More fundamentally, no single truncation point captures everything. Early prices reflect thin liquidity and wide uncertainty. Late prices reflect near-certainty or post-event convergence. The "true forecast" is a property of the entire price path, not a single reading. Dalen (2025) proposes a continuous-time stochastic model that could in principle identify optimal sampling windows, but in practice that requires estimating latent parameters that are themselves sensitive to modeling assumptions.
For applied work, a fixed, transparent rule is more practical and more reproducible than a theoretically optimal one. Our aim is to make this design choice visible—to use a truncation point that is defensible, consistent across platforms, and grounded in what we are actually trying to measure: what the market believed before the answer was known. Rather than overturning prior conclusions, we hope this adds a dimension of transparency and comparability to an active and growing literature.
References
- Berg, J., Nelson, F., and Rietz, T. "Prediction Market Accuracy in the Long Run." International Journal of Forecasting, 2008.

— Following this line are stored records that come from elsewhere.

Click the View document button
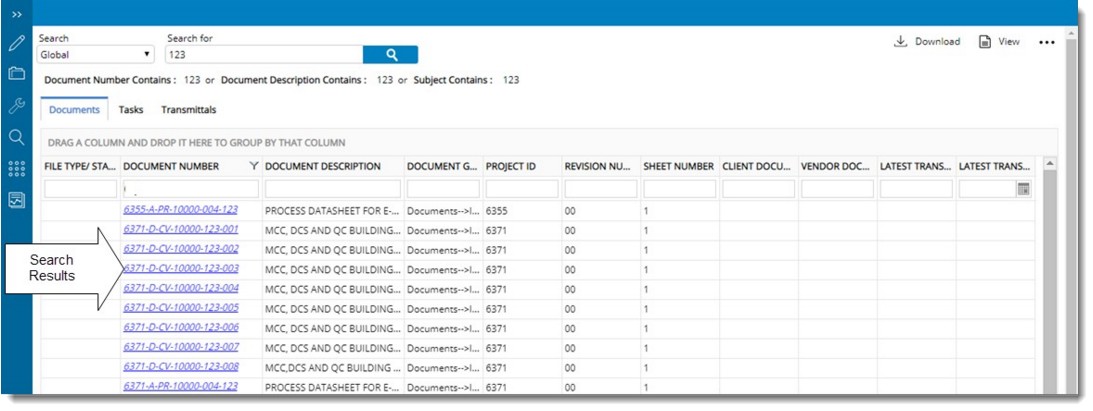This screenshot has height=411, width=1093. point(999,42)
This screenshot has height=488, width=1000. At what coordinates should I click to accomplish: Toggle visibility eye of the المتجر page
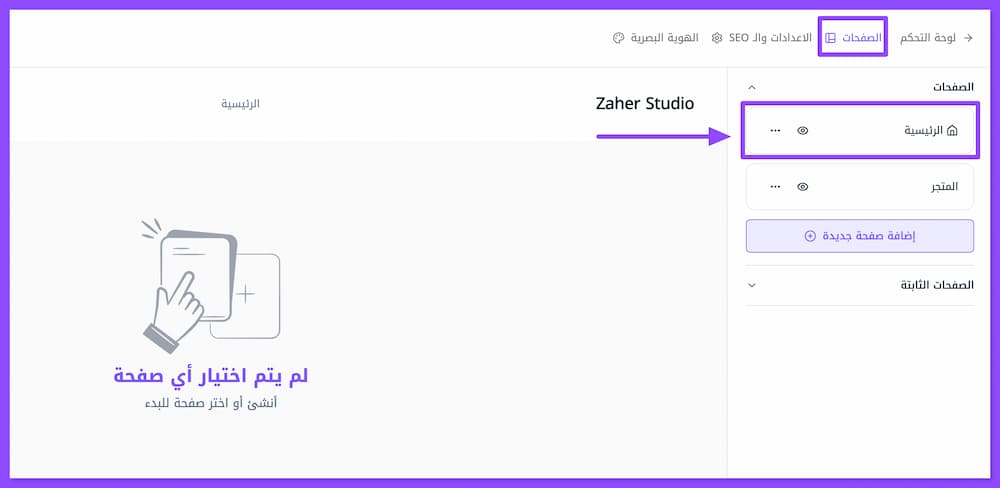point(803,187)
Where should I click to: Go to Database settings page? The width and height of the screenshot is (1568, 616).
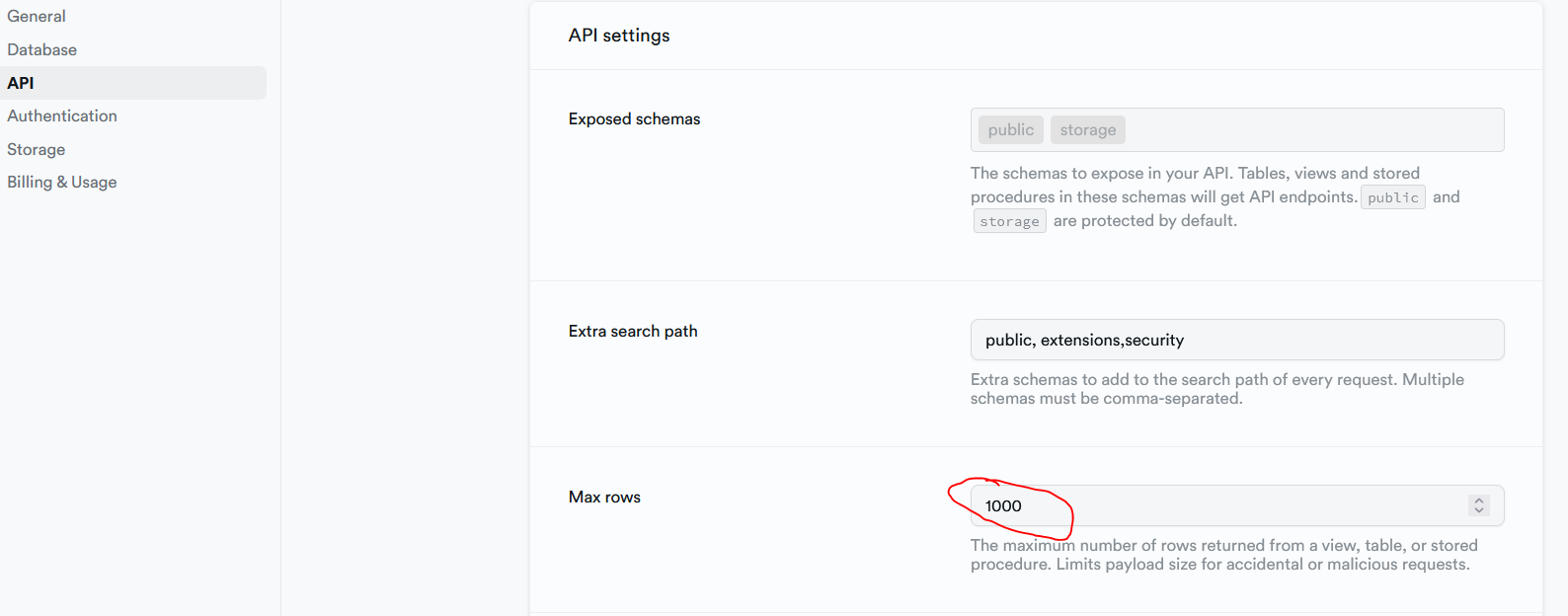[42, 49]
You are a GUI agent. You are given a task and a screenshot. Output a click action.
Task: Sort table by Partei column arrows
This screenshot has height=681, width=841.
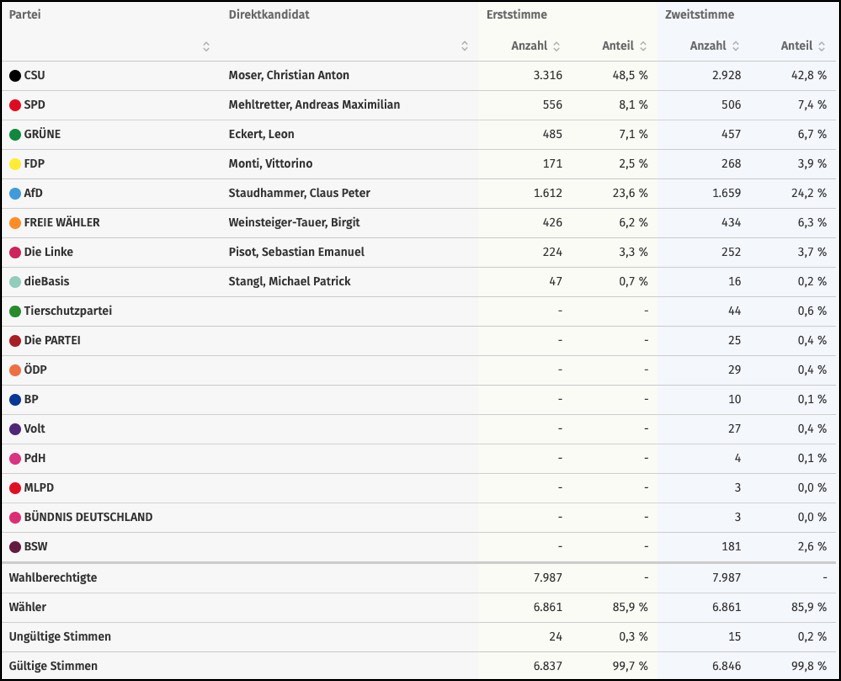tap(206, 46)
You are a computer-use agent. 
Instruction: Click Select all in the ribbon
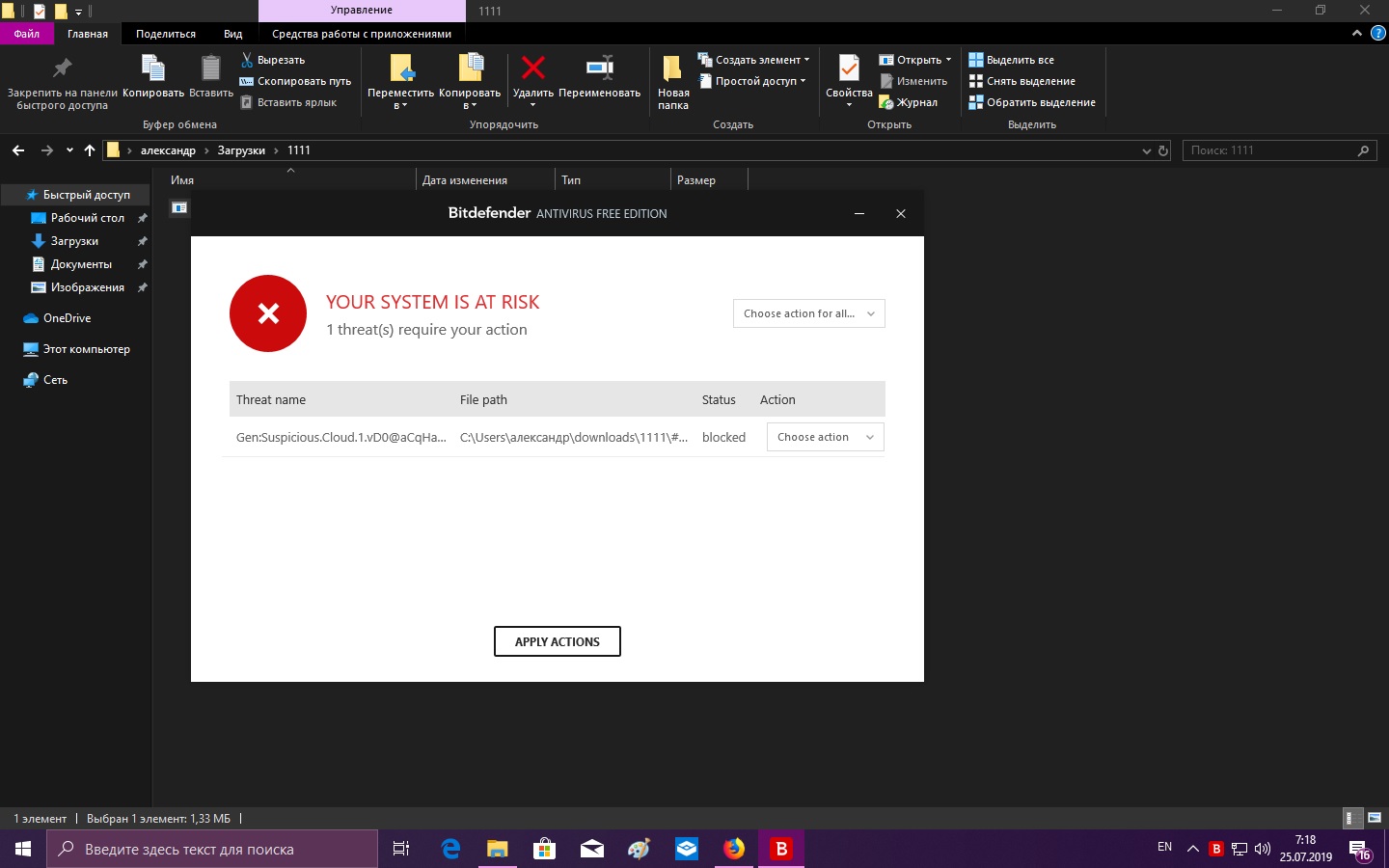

- Wolfers, J. and Zitzewitz, E. "Prediction Markets." Journal of Economic Perspectives, 2004.
- Wolfers, J. and Zitzewitz, E. "Interpreting Prediction Market Prices as Probabilities." NBER Working Paper, 2006.
- Erikson, R. and Wlezien, C. The Timeline of Presidential Elections: How Campaigns Do (and Do Not) Matter. University of Chicago Press, 2012.
- Dudík, M., Lahaie, S., Rogers, R., and Vaughan, J. "A Decomposition of Forecast Error in Prediction Markets." arXiv preprint, 2017.
- Clinton, J. and Huang, T. "Prediction Markets? The Accuracy and Efficiency of $2.4 Billion in the 2024 Presidential Election." SocArXiv preprint, 2025.
- Cutting, D., Hughes-Berheim, R., Johnson, M. et al. "Are Betting Markets Better than Polling in Predicting Political Elections?" arXiv preprint, 2025.
- Brüggi, F. and Whelan, K. "The Economics of the Kalshi Prediction Market." UCD working paper, 2025.
- Sethi, R. "Political Prediction and the Wisdom of Crowds." Communications of the ACM, 2025.
- Chen, Y., Duan, J., El Saddik, A., and Cai, W. "Political Leanings in Web3 Betting: Decoding the Interplay of Political and Profitable Motives." arXiv preprint, 2024.
- Dalen, A. "Toward Black-Scholes for Prediction Markets: A Unified Kernel and Market Maker's Handbook." arXiv preprint, 2025.